Ich sag euch ganz ehrlich: Wenn ich einen Kerl erwisch wie er sich an nem kleinen Mädchen vergreift, leg ich ihn auch um. Aber Charlie? Der würde so was nie machen. Hab ich geglaubt.
Bin nicht rausgefahren zu Charlie, weil wenn so eine Meute Männer wo hinfährt, um jemanden umzulegen, stellt man sich nicht in den Weg, weil sonst ist man selbst dran. Kann euch deswegen nur erzählen, was die Leute dann so erzählt haben.
Fillmore und die Männer sind also rausgefahren zu Charlie.
Sie waren noch gar nicht beim Haus wie sie gesehen haben, dass irgendwas brennt. Sind dann schneller gefahren und wie sie ankommen, sehen sie, dass das Haus brennt.
Die Männer haben dann überlegt, ob sie’s nicht einfach abbrennen lassen sollen, aber ein paar sind trotzdem reingegangen. Sind aber gleich wieder rausgerannt. Haben gesagt, dass Charlie sich angezündet hat.
Haben das Haus dann abbrennen lassen, weil es war sowieso nichts mehr zu retten.
Wie ihr euch denken könnt, haben die Leute die nächsten Wochen über nichts anderes geredet, als Charlie. Manche haben gesagt, sie glauben das nicht, dass Charlie was von dem Mädchen wollte. Aber die meisten haben gesagt, sie haben immer schon gewusst, dass was nicht stimmt mit dem Charlie.
Am nächsten Tag war Sonntag und Gottesdienst.
Vater Phil hat ziemlich fertig ausgesehen. War ganz bleich und seine Augen haben ausgesehen, als hätte er geweint. Hat die Messe nur runtergelesen, aber immer wieder was ausgelassen oder wiederholt. Jeder hat gesehen, dass ihn der Tod von Charlie ordentlich mitgenommen hat.
Wie die Messe vorbei war, sind die Leute dann auf Vater Phil zugestürmt und haben ihn gefragt, ob er das gewusst hat mit Charlie.

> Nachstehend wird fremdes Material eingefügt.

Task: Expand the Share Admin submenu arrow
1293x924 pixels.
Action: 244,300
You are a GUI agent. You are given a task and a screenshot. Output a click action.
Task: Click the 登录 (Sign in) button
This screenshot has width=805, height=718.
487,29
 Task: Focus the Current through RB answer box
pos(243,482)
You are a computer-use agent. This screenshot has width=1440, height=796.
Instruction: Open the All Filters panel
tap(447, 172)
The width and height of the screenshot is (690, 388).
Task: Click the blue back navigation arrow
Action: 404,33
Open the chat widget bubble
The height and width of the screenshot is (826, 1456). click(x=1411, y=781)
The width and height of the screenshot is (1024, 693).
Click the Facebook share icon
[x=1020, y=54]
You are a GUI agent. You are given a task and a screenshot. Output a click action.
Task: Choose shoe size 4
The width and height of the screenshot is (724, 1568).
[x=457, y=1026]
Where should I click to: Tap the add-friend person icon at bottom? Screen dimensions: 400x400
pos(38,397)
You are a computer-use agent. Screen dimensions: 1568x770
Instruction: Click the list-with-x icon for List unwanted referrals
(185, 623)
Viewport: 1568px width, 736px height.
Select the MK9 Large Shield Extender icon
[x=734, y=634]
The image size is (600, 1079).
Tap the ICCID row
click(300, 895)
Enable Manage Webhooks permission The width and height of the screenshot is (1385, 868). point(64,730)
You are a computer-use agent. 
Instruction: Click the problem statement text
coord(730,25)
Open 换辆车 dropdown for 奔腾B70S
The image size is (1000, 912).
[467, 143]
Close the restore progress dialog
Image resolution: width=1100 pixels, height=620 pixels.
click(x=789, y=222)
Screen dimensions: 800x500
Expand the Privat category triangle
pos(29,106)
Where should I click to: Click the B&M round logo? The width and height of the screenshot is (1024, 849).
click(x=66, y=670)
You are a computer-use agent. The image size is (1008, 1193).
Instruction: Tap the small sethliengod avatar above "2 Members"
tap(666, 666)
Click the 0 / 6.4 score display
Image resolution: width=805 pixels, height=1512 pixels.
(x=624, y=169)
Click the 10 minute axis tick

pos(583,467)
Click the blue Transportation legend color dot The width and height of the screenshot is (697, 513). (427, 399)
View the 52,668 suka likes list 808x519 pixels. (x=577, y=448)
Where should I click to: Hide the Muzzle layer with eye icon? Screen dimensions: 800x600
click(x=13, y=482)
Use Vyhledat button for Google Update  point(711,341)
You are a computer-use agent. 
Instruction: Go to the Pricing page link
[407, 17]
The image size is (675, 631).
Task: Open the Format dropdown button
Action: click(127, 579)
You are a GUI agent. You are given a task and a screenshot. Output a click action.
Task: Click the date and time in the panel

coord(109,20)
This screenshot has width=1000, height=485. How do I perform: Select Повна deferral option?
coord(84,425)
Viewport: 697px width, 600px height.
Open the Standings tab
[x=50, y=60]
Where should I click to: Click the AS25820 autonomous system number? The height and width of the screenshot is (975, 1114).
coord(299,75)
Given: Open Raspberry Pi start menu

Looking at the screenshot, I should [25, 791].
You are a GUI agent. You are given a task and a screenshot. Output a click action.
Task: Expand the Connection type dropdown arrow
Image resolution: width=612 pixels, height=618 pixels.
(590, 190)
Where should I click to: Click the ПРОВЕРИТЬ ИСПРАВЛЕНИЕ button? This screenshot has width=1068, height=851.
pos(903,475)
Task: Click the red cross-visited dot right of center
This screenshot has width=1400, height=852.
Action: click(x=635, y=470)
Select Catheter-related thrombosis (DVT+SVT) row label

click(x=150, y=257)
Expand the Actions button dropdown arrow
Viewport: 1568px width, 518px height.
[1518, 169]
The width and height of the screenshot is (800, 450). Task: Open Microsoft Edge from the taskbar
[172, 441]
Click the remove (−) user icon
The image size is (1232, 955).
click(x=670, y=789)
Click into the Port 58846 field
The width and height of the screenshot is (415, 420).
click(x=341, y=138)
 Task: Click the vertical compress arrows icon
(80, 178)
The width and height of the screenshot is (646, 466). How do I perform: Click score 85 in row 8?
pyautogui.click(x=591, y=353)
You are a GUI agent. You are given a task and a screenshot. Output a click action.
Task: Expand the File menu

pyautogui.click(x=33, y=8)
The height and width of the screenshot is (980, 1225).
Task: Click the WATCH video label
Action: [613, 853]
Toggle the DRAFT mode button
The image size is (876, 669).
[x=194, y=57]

„Na sicher hat er das gewusst! Hat ja jeden Tag mit ihm verbracht!“, „Sie hätten was sagen müssen, dann hätte man ihn weggesperrt! Wissen Sie was alles passieren hätte können?“ So ist das eine ganze Stunde lang gegangen.
Hat mir leid getan, der Mann. Die Leute waren verdammt wütend. Aber ich glaub, er hat das alles gar nicht so mitbekommen. War ja schon während der Messe nicht ganz da.
Vater Phil ist dann ein paar Tage später verschwunden.
Wie der neue Priester gekommen ist, haben ihn die Leute gefragt, wo Vater Phil ist. Aber der hat gesagt, er weiß es nicht.
Weil niemand da war, der das Grundstück von Charlie erben hat können, hat die Stadt es versteigern lassen. Aber ob ihr’s glaubt oder nicht, niemand wollte es haben. Ein paar Jahre später hat dann einer, der neu in der Stadt war, das Grundstück ganz billig gekauft und ein neues Haus draufgestellt.
Jedenfalls so war das damals. Heute sagt keiner mehr, er geht Charlie besuchen.